Denpasar, Bali Tribune
Kapolda Bali Irjen Sugeng Priyanto mengeluarkan ultimatum kepada massa tolak reklamasi untuk tidak lagi membakar ban di jalan saat menggelar demo. Aksi tersebut menimbulkan keresahan dan terkesan Bali rusuh dan tidak aman.
Warning ini disampaikan Kapolda pada simakrama dengan tokoh masyarakat, tokoh adat, ormas, sulinggih, akademisi termasuk instansi pemerintahan dan DPRD di Mapolda Bali, Rabu (31/8). Hadir pula Koordinator Forum Masyarakat Bali Tolak Reklamasi Teluk Benoa (ForBali) Wayan “Gendo” Suardana.
"DPRD sudah membuka pintu, silakan datang dan sampaikan aspirasi. Jadi, jangan bakar ban seperti pada hari Kamis tanggal 25 Agustus kemarin, kesannya Bali rusuh dan tidak aman. Jangan paksakan saya melakukan tindakan represif," tegasnya.

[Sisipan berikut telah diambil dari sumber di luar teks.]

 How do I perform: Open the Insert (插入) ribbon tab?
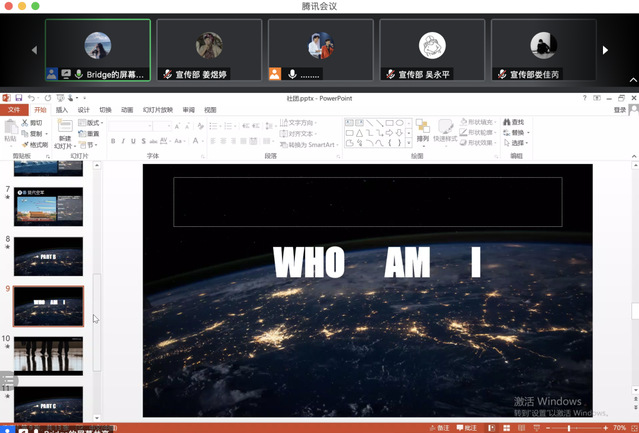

Kapolda mempersilakan masyarakat menyampaikan aspirasi asalkan sesuai format ketentuan perundang-undangan berlaku. “Demo tolak reklamasi sudah berjalan selama empat tahun dan baru kali ini ada aksi bakar ban yang terjadi di sembilan titik. Begitu berita naik di media, saya langsung ditelepon Kapolri,” ujarnya.
Jenderal bintang dua ini mengaku selama ini anggotanya diperintahkan supaya bertindak persuasif dan melaksanakan pengamanan unjuk rasa tanpa senjata. “Saya meminta ke depannya tidak ada lagi alasan bakar-bakar ban di jalan dalam demo tolak reklamasi. Kalau tetap dilanggar, saya akan menggunakan kewenangan sesuai undang-undang,” ujar mantan Kadiv Hubinter Polri ini.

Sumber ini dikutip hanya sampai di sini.